- [Problem description] Copy verbatim the block of lines in the entries below whose first line contains "12 Nils Moeller" and whose last line contains "[Login] (629, 21)". Leave out all other lines.

▬▬▬▬▬▬

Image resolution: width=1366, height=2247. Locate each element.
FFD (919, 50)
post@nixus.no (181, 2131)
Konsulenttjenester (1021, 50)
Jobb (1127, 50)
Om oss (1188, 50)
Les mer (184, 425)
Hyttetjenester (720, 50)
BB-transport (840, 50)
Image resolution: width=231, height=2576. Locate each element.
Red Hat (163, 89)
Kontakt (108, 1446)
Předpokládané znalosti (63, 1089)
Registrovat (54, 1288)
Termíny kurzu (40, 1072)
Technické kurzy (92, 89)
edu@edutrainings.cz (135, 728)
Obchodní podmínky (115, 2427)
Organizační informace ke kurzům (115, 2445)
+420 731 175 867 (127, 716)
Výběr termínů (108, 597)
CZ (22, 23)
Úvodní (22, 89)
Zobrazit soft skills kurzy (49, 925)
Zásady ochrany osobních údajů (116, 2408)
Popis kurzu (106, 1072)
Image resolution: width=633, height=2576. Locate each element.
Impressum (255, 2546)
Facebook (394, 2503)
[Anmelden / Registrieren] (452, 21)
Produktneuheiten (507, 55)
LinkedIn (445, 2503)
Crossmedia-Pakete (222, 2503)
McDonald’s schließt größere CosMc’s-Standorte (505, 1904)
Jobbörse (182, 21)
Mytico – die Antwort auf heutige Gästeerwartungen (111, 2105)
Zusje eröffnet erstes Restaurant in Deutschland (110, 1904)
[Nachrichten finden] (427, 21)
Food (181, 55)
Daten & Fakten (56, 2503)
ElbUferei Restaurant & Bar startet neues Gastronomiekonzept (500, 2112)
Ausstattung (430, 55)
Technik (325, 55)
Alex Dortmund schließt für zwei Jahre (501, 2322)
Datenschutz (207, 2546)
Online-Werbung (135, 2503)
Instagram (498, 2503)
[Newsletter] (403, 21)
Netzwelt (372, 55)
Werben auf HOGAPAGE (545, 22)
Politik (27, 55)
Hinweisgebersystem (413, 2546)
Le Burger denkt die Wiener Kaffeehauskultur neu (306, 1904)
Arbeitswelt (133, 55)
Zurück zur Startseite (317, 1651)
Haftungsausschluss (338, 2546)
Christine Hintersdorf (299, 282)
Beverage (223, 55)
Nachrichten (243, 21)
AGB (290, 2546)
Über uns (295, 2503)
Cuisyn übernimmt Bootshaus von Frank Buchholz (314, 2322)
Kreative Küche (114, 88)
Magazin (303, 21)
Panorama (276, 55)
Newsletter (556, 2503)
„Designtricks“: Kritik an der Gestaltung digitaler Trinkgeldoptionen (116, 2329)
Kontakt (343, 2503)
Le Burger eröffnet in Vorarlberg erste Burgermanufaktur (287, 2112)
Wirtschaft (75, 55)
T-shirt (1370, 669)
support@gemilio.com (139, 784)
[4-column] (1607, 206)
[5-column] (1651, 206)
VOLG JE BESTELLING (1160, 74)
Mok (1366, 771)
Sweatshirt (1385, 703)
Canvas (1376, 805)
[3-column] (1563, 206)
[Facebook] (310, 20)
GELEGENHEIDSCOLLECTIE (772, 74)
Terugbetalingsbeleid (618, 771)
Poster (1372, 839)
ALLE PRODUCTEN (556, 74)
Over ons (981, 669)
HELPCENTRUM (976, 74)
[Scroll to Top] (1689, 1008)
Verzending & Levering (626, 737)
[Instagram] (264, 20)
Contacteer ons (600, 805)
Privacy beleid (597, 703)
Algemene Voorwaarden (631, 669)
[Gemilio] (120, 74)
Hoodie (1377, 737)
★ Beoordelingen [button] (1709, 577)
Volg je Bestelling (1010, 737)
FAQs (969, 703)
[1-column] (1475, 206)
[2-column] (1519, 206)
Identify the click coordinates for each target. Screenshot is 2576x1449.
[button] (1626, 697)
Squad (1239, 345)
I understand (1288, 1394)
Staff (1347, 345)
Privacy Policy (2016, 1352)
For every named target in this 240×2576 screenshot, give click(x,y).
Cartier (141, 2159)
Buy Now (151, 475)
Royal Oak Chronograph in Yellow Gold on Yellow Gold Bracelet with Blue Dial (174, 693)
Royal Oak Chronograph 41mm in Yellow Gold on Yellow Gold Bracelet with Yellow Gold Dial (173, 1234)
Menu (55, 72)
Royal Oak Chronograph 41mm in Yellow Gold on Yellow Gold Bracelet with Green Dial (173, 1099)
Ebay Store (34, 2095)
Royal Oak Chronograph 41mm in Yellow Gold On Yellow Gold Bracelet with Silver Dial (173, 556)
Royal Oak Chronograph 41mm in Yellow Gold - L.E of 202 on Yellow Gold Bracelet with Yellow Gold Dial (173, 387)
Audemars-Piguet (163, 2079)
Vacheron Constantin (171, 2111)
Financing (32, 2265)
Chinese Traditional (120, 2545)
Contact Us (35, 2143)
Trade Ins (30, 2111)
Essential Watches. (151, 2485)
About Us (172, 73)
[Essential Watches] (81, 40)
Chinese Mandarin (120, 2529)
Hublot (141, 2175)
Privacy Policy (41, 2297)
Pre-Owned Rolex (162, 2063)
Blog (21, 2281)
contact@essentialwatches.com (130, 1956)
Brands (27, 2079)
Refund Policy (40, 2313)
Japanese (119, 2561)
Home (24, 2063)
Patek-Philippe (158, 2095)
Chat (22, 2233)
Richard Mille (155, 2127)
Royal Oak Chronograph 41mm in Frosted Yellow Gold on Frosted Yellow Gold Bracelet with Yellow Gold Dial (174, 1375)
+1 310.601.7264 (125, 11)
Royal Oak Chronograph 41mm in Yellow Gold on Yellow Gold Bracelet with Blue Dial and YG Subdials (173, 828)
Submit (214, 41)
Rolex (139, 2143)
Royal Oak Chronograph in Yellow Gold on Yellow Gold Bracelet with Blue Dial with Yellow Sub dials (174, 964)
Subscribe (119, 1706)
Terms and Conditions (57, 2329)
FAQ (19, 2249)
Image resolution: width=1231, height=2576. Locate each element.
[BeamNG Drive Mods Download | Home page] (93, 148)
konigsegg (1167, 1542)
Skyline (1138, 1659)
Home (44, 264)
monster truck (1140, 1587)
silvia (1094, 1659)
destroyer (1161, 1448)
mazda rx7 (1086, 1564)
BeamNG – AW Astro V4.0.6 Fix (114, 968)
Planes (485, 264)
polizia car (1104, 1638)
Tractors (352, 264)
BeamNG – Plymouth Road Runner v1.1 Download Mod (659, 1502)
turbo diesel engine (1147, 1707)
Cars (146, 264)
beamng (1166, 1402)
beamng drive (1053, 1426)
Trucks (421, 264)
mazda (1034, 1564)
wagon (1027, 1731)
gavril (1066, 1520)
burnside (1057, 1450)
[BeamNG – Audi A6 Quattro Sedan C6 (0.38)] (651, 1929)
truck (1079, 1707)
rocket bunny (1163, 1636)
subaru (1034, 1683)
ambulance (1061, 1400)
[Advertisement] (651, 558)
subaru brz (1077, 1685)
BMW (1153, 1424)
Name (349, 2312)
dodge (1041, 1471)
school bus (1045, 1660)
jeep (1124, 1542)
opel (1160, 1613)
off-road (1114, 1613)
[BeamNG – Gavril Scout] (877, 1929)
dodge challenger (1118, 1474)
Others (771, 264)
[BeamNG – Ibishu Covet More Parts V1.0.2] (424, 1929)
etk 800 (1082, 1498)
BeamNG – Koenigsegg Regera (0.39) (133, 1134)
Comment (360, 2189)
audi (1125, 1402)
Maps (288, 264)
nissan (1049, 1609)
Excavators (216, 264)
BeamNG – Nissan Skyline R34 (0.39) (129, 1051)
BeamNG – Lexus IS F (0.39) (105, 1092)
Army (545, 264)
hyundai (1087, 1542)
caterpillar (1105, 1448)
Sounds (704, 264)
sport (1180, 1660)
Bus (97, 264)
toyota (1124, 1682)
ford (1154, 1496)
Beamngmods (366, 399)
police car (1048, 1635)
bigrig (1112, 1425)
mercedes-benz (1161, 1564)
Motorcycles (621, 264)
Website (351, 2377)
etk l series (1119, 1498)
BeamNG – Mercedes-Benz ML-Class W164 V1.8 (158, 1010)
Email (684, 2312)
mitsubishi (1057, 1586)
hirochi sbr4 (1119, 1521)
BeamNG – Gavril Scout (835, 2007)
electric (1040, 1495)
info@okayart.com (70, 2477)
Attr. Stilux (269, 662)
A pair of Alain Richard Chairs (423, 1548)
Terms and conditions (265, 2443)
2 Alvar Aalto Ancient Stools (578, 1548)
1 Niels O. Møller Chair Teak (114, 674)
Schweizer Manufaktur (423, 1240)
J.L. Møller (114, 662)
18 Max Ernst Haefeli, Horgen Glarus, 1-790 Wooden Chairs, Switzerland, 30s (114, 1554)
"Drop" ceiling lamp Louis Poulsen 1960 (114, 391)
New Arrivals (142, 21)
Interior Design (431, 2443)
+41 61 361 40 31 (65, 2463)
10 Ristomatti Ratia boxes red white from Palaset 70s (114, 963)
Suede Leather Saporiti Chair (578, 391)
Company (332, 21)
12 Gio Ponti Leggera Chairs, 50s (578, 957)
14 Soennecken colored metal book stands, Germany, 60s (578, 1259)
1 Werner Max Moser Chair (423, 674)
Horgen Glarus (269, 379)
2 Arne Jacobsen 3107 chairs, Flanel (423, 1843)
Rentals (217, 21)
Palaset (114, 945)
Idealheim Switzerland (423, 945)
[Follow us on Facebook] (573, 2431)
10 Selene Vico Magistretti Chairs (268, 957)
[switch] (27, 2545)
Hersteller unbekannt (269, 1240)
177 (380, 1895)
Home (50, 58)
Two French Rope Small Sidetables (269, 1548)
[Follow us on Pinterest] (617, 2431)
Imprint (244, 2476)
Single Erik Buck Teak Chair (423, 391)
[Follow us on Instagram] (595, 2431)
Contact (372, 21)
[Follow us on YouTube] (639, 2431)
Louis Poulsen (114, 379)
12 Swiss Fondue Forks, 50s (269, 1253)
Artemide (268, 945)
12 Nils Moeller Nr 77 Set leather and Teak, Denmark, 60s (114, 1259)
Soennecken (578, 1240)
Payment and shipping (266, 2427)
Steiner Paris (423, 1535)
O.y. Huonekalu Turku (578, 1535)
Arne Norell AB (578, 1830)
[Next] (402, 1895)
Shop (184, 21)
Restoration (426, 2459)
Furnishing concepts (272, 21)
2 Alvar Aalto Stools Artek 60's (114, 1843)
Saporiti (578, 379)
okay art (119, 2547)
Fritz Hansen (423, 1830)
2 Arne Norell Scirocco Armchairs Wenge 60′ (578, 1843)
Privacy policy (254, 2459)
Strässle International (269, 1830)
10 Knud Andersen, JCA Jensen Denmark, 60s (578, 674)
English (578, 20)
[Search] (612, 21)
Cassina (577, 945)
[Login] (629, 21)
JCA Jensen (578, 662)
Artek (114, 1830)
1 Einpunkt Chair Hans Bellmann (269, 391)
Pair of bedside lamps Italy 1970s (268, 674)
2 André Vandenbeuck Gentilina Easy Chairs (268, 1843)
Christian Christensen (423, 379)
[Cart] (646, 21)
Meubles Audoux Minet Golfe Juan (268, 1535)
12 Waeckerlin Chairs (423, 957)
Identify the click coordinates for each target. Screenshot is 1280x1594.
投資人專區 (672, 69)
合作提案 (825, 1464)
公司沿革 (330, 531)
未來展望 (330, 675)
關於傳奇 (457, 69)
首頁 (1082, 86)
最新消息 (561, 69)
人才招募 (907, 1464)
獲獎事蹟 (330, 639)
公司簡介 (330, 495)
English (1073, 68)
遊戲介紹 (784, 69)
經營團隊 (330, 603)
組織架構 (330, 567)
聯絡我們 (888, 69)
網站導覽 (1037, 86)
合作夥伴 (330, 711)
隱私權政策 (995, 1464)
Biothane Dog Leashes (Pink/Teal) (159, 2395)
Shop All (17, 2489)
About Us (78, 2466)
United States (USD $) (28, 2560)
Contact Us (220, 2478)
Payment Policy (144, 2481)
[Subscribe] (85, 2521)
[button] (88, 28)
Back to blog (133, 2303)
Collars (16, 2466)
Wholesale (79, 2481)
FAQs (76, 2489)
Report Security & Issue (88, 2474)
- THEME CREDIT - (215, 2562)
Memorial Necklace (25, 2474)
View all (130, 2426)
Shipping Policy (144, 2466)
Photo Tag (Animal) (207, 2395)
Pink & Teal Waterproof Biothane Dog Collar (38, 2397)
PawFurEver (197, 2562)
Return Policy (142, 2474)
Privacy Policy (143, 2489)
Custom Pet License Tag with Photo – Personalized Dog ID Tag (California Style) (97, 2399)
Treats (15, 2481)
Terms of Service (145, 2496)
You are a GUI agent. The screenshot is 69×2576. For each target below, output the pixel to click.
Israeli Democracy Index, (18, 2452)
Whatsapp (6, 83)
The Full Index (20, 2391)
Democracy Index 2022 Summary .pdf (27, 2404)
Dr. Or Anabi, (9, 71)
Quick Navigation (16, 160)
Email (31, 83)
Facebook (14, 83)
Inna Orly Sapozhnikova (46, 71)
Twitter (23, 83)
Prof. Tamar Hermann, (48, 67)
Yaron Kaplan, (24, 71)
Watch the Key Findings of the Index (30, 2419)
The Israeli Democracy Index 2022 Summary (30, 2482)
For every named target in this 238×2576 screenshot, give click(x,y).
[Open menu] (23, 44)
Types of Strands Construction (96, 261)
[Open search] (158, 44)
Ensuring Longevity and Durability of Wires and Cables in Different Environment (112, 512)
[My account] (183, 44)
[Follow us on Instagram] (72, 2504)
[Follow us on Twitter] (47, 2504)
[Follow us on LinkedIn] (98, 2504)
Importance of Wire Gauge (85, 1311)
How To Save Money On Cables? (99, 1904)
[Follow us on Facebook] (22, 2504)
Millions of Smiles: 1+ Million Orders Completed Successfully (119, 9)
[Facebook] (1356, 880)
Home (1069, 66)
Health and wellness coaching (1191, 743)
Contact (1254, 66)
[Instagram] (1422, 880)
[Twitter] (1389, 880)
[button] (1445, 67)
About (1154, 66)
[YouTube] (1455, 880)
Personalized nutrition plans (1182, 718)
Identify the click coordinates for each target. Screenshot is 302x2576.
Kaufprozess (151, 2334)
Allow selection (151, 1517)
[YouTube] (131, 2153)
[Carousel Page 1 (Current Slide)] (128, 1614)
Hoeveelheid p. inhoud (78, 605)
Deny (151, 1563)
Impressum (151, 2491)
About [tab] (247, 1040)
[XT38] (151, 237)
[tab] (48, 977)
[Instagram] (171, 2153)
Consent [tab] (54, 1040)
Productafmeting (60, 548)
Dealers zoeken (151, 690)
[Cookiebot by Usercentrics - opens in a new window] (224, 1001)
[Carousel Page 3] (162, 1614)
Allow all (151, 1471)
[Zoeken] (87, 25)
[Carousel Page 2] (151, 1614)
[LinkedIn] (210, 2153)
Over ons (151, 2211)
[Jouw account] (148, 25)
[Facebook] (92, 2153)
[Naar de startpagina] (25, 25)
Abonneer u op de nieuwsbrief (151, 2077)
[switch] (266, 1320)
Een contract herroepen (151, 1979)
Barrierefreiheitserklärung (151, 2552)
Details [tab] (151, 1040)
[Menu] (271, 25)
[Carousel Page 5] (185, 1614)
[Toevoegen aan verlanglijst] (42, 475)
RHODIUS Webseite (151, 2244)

▬▬▬▬▬▬

- [Response area]
12 Nils Moeller Nr 77 Set leather and Teak, Denmark, 60s (114, 1259)
Soennecken (578, 1240)
Payment and shipping (266, 2427)
Steiner Paris (423, 1535)
O.y. Huonekalu Turku (578, 1535)
Arne Norell AB (578, 1830)
[Next] (402, 1895)
Shop (184, 21)
Restoration (426, 2459)
Furnishing concepts (272, 21)
2 Alvar Aalto Stools Artek 60's (114, 1843)
Saporiti (578, 379)
okay art (119, 2547)
Fritz Hansen (423, 1830)
2 Arne Norell Scirocco Armchairs Wenge 60′ (578, 1843)
Privacy policy (254, 2459)
Strässle International (269, 1830)
10 Knud Andersen, JCA Jensen Denmark, 60s (578, 674)
English (578, 20)
[Search] (612, 21)
Cassina (577, 945)
[Login] (629, 21)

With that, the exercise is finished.